==== Given information ====
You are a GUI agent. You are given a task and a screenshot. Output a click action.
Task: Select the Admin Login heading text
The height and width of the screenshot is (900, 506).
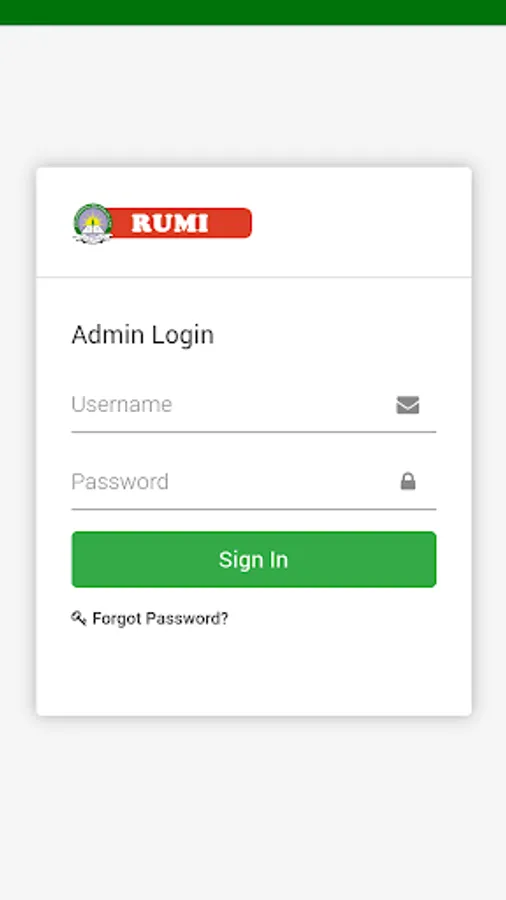point(142,335)
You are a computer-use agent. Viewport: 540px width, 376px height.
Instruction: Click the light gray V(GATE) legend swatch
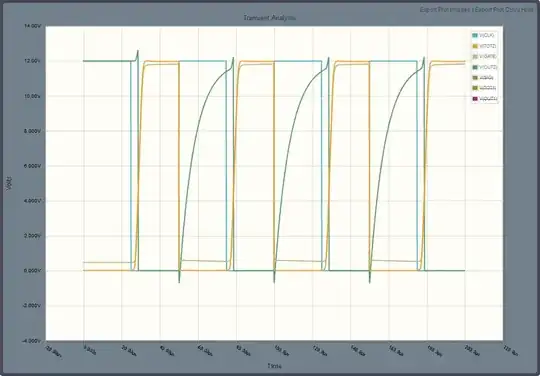(475, 57)
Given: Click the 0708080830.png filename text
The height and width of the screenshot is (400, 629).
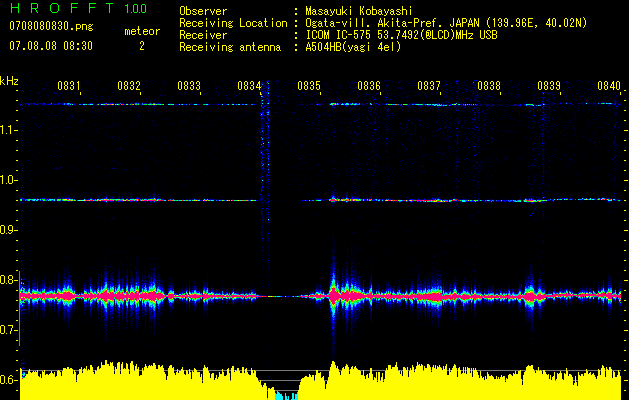Looking at the screenshot, I should click(51, 27).
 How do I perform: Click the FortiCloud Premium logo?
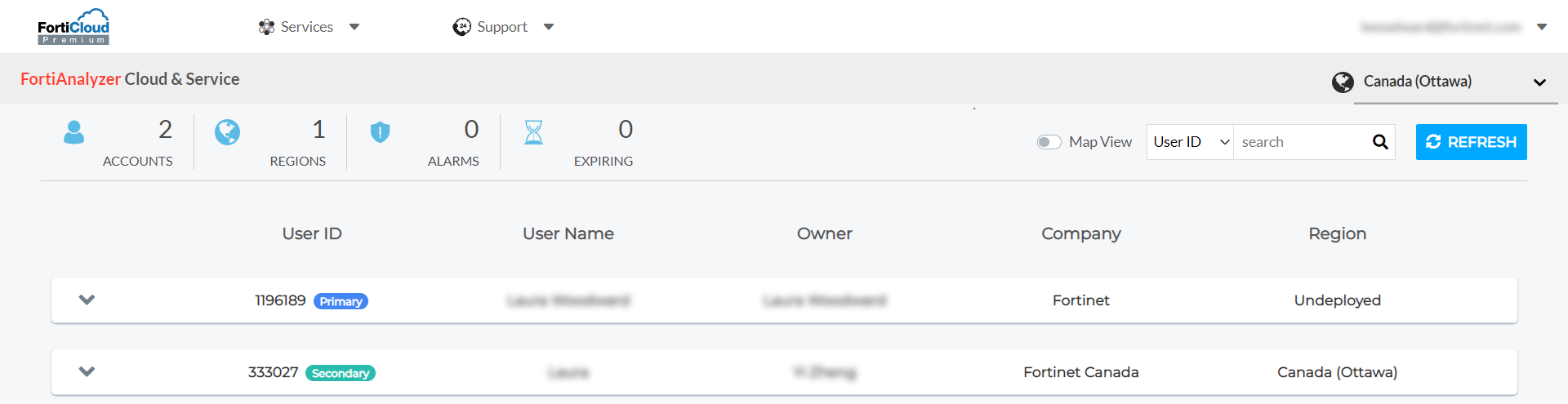click(74, 27)
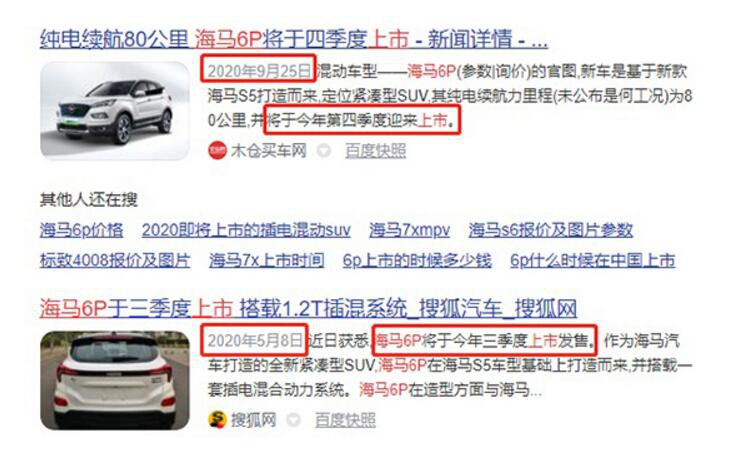This screenshot has width=738, height=457.
Task: Select related search 海马7x上市时间
Action: tap(266, 260)
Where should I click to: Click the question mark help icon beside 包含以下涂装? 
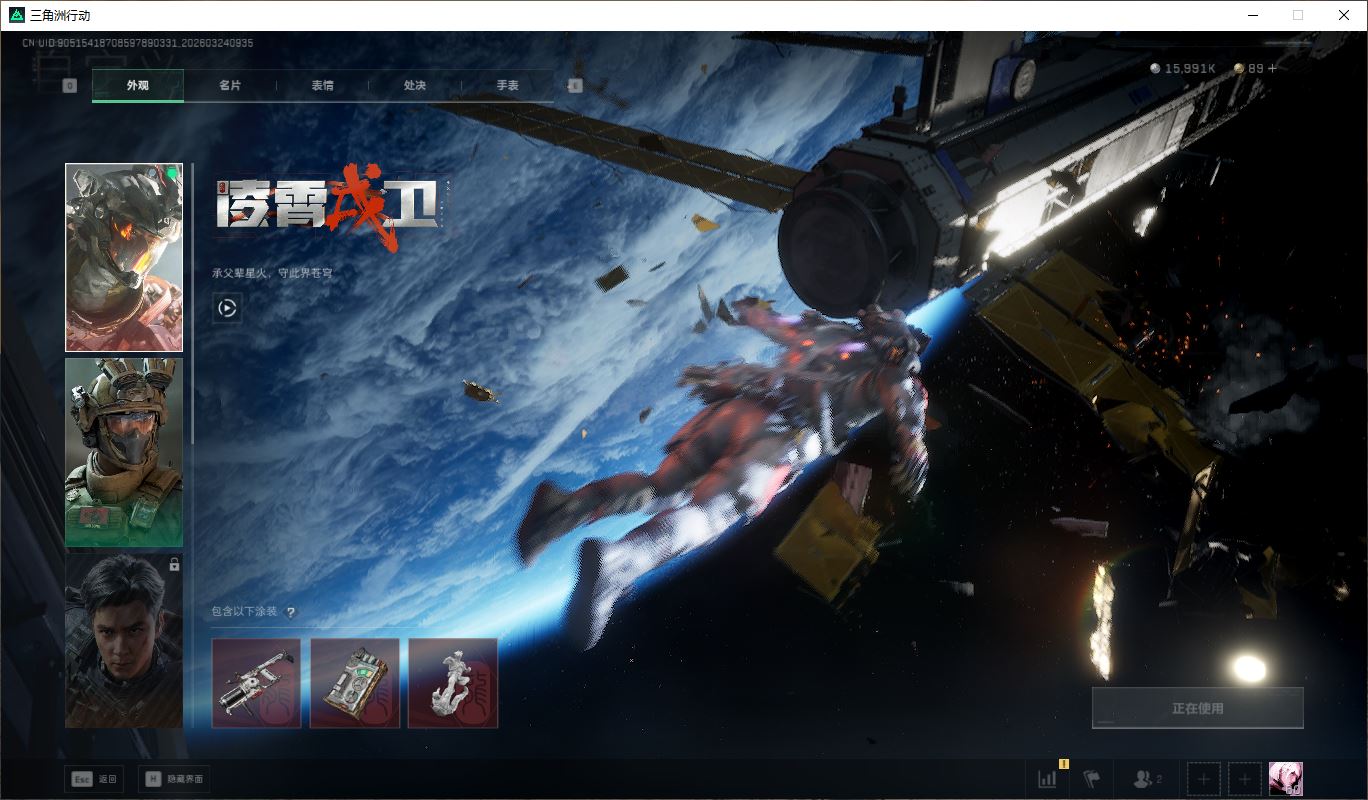click(290, 612)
====
■ To do
What should appear is an exact copy of the lines from the one containing "Where should I" through the last line of the records above, pictures excluded.

■ Result of this exercise
Where should I click to: Click the question mark help icon beside 包含以下涂装? 
click(290, 612)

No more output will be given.